== Kutipan ==

PENDAHULUAN
Latar Belakang
PT Bank Century Tbk didirikan pada tahun 1989 yang merupakan hasil
merger dari Bank Picco, Bank Danpac, dan Bank CIC.. Kantor pusat bank
tersebut berlokasi di Gedung Sahit Sudirman Center, Jln Jend Sudirman No.
86, Jakarta Pusat 10220.Bank Century memiliki 23 kantor cabang, 35 kantor
cabang pembantu dan 3 kantor kas. Pada tanggal 21 November 2008 diambil
alih oleh Lembaga Penjamin Simpanan (LPS).
Proses merger ini berawal dari akuisisi Bank Danpac dan Bank Pikko
oleh Chinkara Ltd, sebuah perusahaan yang berdomisili di Kepulauan
Bahama – Amerika Serikat. Persetujuan prinsip akuisisi diputuskan oleh
Rapat Dewan Gubernur BI tanggal 27 November 2001. Persetujuan ini
sangatlah kontroversial karena BI tetap memberikan persetujuan akuisisi
walaupun ada syarat-syarat administratif yang tidak dipenuhi, seperti
publikasi atas akuisisi oleh Chinkara. laporan keuangan Chinkara selama tiga
tahun berturut-turut, dan rekomendasi pihak berwenang dinegara asal
Chinkara. Selain itu, Bank Indonesia (BI) juga mensyaratkan agar ketiga bank
tersebut melakukan merger, memperbaiki kondisi bank, mencegah
terulangnya tindakan melawan hukum, serta mencapaidan mempertahankan
Capital Adequacy Ratio (CAR) 8%.

===
== Catatan Data ==

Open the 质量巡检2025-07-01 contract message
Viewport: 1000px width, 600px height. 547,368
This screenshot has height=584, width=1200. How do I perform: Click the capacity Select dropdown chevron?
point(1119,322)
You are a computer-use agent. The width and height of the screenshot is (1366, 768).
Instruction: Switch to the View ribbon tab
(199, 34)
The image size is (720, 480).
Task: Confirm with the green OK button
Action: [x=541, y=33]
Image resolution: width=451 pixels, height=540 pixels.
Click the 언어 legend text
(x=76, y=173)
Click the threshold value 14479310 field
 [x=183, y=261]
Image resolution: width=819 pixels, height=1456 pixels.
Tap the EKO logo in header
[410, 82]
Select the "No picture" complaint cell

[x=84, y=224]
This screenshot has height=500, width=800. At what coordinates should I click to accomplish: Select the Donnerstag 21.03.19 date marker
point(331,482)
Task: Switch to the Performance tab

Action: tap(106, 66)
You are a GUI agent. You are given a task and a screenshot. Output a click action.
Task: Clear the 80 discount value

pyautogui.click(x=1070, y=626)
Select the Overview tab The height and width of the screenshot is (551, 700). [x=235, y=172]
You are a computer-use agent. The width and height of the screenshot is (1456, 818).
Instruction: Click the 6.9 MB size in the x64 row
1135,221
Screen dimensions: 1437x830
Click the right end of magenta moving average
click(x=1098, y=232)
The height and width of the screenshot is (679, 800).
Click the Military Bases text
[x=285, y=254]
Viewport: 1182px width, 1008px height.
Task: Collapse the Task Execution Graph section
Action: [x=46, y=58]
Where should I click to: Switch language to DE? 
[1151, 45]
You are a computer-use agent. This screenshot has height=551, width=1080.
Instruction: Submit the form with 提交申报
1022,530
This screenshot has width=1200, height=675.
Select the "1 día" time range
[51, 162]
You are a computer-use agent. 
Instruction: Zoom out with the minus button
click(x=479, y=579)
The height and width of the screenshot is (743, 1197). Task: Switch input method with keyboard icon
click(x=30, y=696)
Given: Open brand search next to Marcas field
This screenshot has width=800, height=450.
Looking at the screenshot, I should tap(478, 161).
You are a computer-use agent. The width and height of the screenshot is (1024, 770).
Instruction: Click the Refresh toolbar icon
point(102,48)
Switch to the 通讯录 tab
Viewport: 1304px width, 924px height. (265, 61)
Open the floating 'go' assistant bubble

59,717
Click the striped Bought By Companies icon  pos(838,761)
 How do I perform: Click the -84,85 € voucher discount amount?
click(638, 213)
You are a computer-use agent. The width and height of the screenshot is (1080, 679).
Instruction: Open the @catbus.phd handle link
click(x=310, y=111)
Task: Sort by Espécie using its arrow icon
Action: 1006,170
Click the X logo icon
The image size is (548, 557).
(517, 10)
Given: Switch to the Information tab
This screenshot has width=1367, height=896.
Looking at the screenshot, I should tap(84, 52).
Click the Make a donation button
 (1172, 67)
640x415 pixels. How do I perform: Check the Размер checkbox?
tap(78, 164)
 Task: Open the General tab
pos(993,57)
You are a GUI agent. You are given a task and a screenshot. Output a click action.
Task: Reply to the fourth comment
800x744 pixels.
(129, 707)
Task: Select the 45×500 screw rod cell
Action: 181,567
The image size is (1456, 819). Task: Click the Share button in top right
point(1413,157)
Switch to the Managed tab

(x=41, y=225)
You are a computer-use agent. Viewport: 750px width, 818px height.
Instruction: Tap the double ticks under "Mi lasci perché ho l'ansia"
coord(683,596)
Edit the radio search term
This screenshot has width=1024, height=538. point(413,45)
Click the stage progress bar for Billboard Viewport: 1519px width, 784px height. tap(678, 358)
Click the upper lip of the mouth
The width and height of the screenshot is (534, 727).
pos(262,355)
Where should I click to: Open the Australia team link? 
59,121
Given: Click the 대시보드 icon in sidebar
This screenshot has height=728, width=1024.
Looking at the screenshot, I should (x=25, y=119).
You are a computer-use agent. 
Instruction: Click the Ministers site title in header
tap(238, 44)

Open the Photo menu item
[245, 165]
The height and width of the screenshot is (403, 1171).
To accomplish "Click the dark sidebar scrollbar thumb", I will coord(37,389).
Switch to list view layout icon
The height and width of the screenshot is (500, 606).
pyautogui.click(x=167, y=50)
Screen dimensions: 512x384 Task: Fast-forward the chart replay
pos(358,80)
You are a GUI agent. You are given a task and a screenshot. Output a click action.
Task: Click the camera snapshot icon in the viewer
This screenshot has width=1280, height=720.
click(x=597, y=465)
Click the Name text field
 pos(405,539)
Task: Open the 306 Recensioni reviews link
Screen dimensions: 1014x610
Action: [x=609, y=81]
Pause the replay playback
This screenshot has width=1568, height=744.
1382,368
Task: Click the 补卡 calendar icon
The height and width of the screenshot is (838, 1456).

===

Tugas yang Dikerjakan ::
[1] Tuliskan ulang dengan tepat bagian kutipan tentang Bank Century yang diawali dengan kata-kata yang memuat "Proses merger ini" dan diakhiri dengan "Ratio (CAR) 8%.".
[2] Nyatakan apakah tiap pernyataan berikut sesuai dengan kutipan tentang Bank Century. Jawab ya atau tidak, lalu kutip dengan tepat kata-kata kutipan yang menentukan jawaban itu. (a) Bank Century memiliki 23 kantor cabang. (b) Bank Century diambil alih oleh Lembaga Penjamin Simpanan pada tanggal 21 Desember 2008. (c) Bank Indonesia mensyaratkan Capital Adequacy Ratio sebesar 10%.

Hasil Latihan ::
[1]
Proses merger ini berawal dari akuisisi Bank Danpac dan Bank Pikko
oleh Chinkara Ltd, sebuah perusahaan yang berdomisili di Kepulauan
Bahama – Amerika Serikat. Persetujuan prinsip akuisisi diputuskan oleh
Rapat Dewan Gubernur BI tanggal 27 November 2001. Persetujuan ini
sangatlah kontroversial karena BI tetap memberikan persetujuan akuisisi
walaupun ada syarat-syarat administratif yang tidak dipenuhi, seperti
publikasi atas akuisisi oleh Chinkara. laporan keuangan Chinkara selama tiga
tahun berturut-turut, dan rekomendasi pihak berwenang dinegara asal
Chinkara. Selain itu, Bank Indonesia (BI) juga mensyaratkan agar ketiga bank
tersebut melakukan merger, memperbaiki kondisi bank, mencegah
terulangnya tindakan melawan hukum, serta mencapaidan mempertahankan
Capital Adequacy Ratio (CAR) 8%.

[2]
(a) Ya: "Bank Century memiliki 23 kantor cabang".
(b) Tidak: "Pada tanggal 21 November 2008 diambil alih oleh Lembaga Penjamin Simpanan (LPS)".
(c) Tidak: "Capital Adequacy Ratio (CAR) 8%".